• **GIVEN TASK 1**:
Answer these questions from the memory tiering excerpt:
(a) Which nodes does the kernel assign to node_demotion[N].preferred?
(b) Is the memory tiering hierarchy rebuilt when a CPU node is hot-added or hot-removed?
(c) In Example 1, which nodes are PMEM nodes?
• **GIVEN TASK 2**:
According to the memory tiering excerpt, whose memopolicy can be set to refine the demotion nodemask? List each one.
• **GIVEN TASK 3**:
Carry the memory tiering excerpt forward from the point where it stops.

• **EXTRACT TO READ**:
- - - - -

When Node3 is registered, how do we decide to create a Tier2 or add it
to Tier1? . We could say devices that wish to be placed in the same tier
will have same distance as the existing tier device ie, for the above
case,

node_distance[2][2] == node_distance[2][3] ? Can we expect the firmware
to have distance value like that?

>
> The kernel builds the memory tiering hierarchy and per-node demotion
> order tier-by-tier starting from N_TOPTIER_MEMORY. For a node N, the
> best distance nodes in the next lower tier are assigned to
> node_demotion[N].preferred and all the nodes in the next lower tier
> are assigned to node_demotion[N].allowed.
>
> node_demotion[N].preferred can be empty if no preferred demotion node
> is available for node N.
>
> If the userspace overrides the tiers via the memory_tiers sysfs
> interface, the kernel then only rebuilds the per-node demotion order
> accordingly.
>
> Memory tiering hierarchy is rebuilt upon hot-add or hot-remove of a
> memory node, but is NOT rebuilt upon hot-add or hot-remove of a CPU
> node.
>
>
> Memory Allocation for Demotion
> ==============================
>
> When allocating a new demotion target page, both a preferred node
> and the allowed nodemask are provided to the allocation function.
> The default kernel allocation fallback order is used to allocate the
> page from the specified node and nodemask.
>
> The memopolicy of cpuset, vma and owner task of the source page can
> be set to refine the demotion nodemask, e.g. to prevent demotion or
> select a particular allowed node as the demotion target.
>
>
> Examples
> ========
>
> * Example 1:
> Node 0 & 1 are DRAM nodes, node 2 & 3 are PMEM nodes.

- - - - -

• **MATERIAL PROVIDED**:

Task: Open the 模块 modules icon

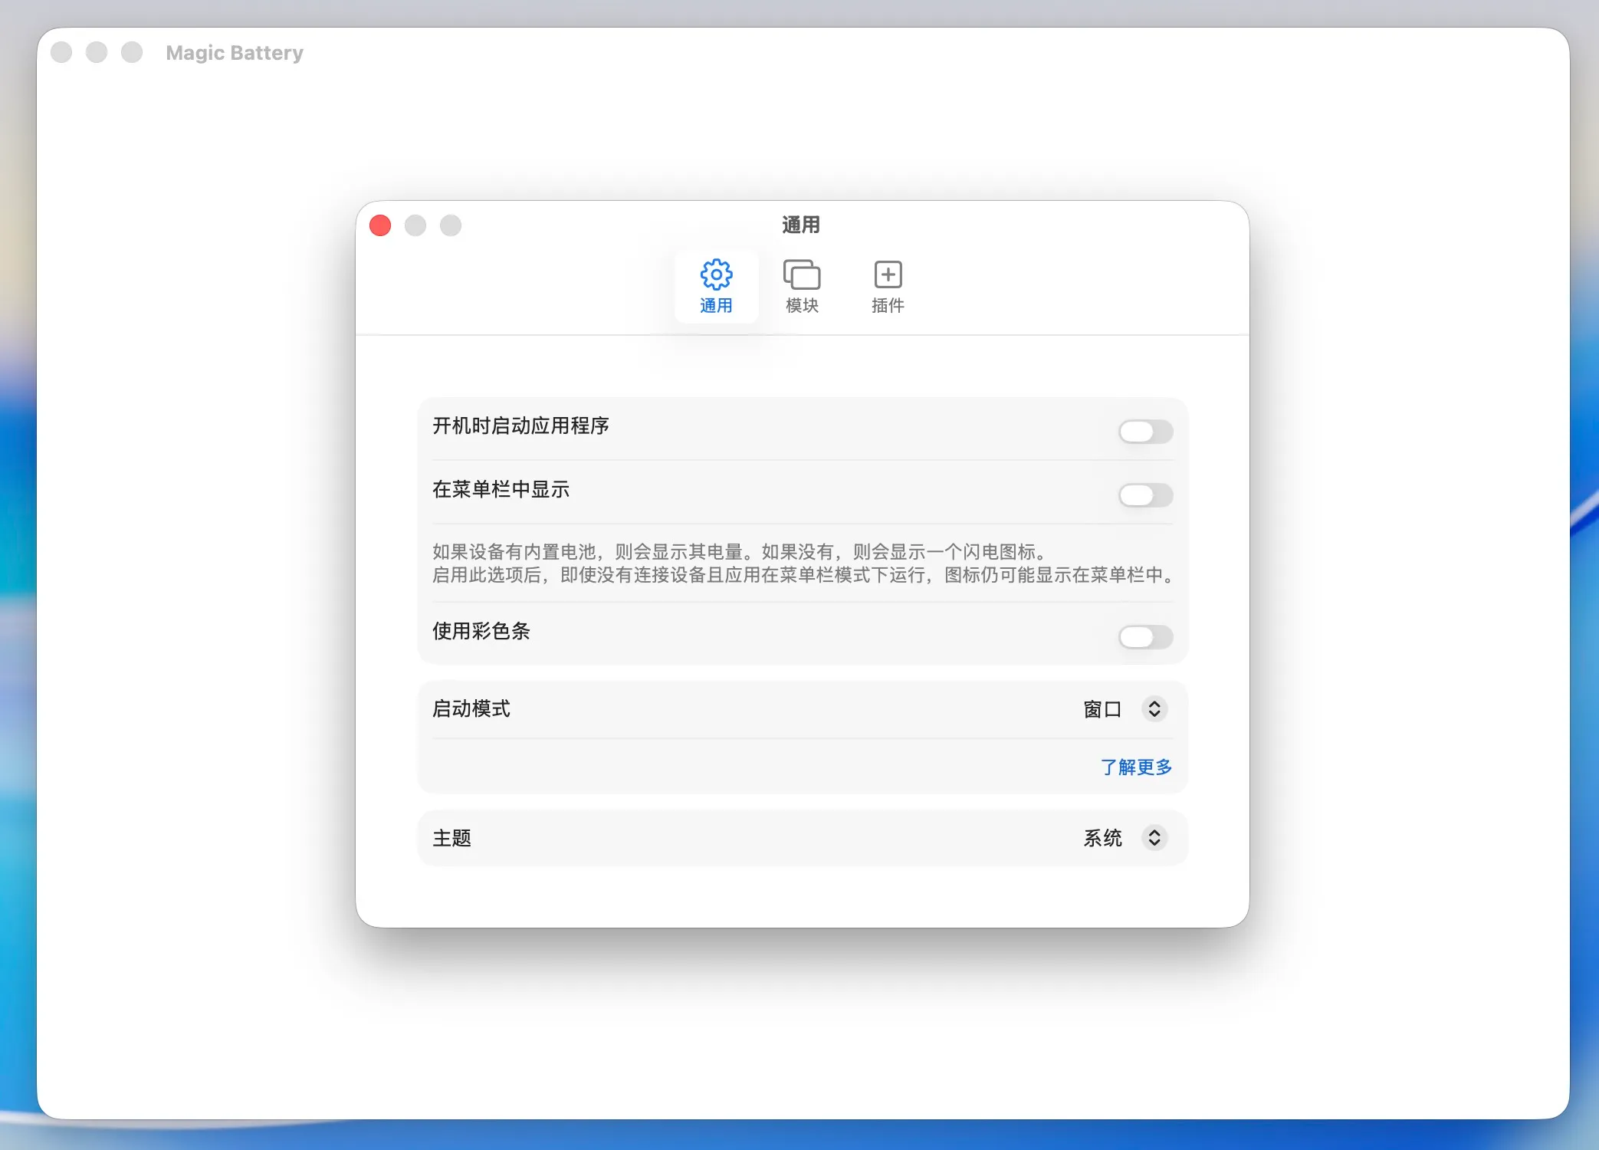Action: (802, 274)
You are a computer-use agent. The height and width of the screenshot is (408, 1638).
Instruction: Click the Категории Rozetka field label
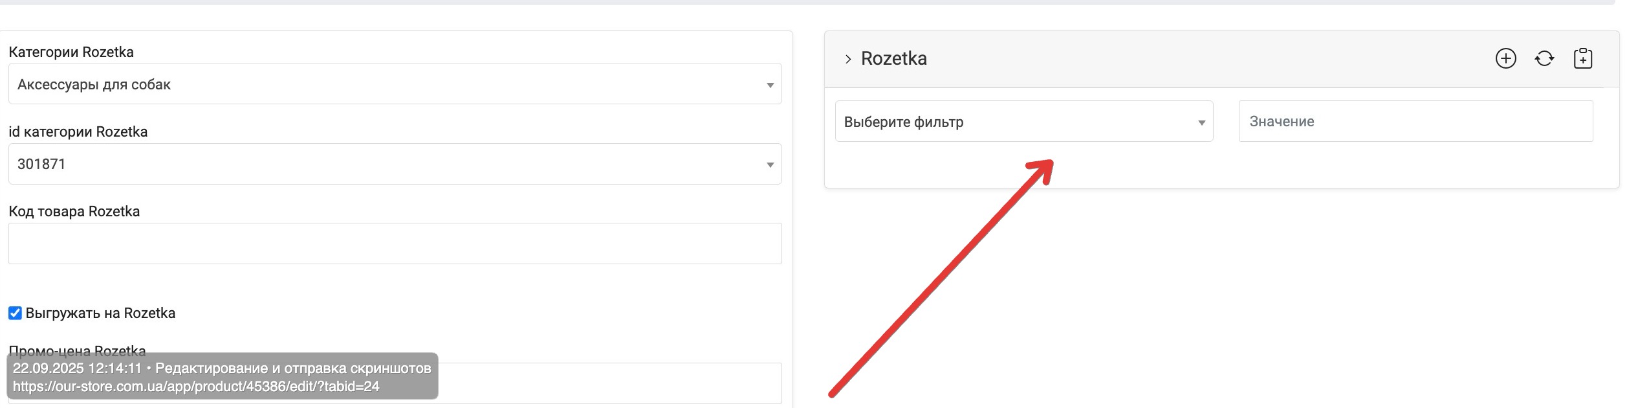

- - - - -

• **TASK ANSWER 1**:
(a) The best distance nodes in the next lower tier.
(b) No.
(c) Node 2 and node 3.

• **TASK ANSWER 2**:
- cpuset
- vma
- owner task of the source page

• **TASK ANSWER 3**:
>
> Node 0 has node 2 as the preferred demotion target and can also
> fallback demotion to node 3.
>
> Node 1 has node 3 as the preferred demotion target and can also
> fallback demotion to node 2.
>
> Set mempolicy to prevent cross-socket demotion and memory access,
> e.g. cpuset.mems=0,2
>
> node distances:
> node 0 1 2 3
> 0 10 20 30 40
> 1 20 10 40 30
> 2 30 40 10 40
> 3 40 30 40 10
>
> /sys/devices/system/node/memory_tiers
> 0-1
> 2-3

How can I make Node3 the demotion target for Node2 in this case? Can
we have one file for each tier? ie, we start with
/sys/devices/system/node/memory_tier0. Removing a node with memory from
the above file/list results in the creation of new tiers.

/sys/devices/system/node/memory_tier0
0-1
/sys/devices/system/node/memory_tier1
2-3

echo 2 > /sys/devices/system/node/memory_tier1
/sys/devices/system/node/memory_tier1
2
/sys/devices/system/node/memory_tier2
3

>
> N_TOPTIER_MEMORY: 0-1
>
> node_demotion[]:
> 0: [2], [2-3]
> 1: [3], [2-3]
> 2: [], []
> 3: [], []
>
> * Example 2:
> Node 0 & 1 are DRAM nodes.
> Node 2 is a PMEM node and closer to node 0.
>
> Node 0 has node 2 as the preferred and only demotion target.
>
> Node 1 has no preferred demotion target, but can still demote
> to node 2.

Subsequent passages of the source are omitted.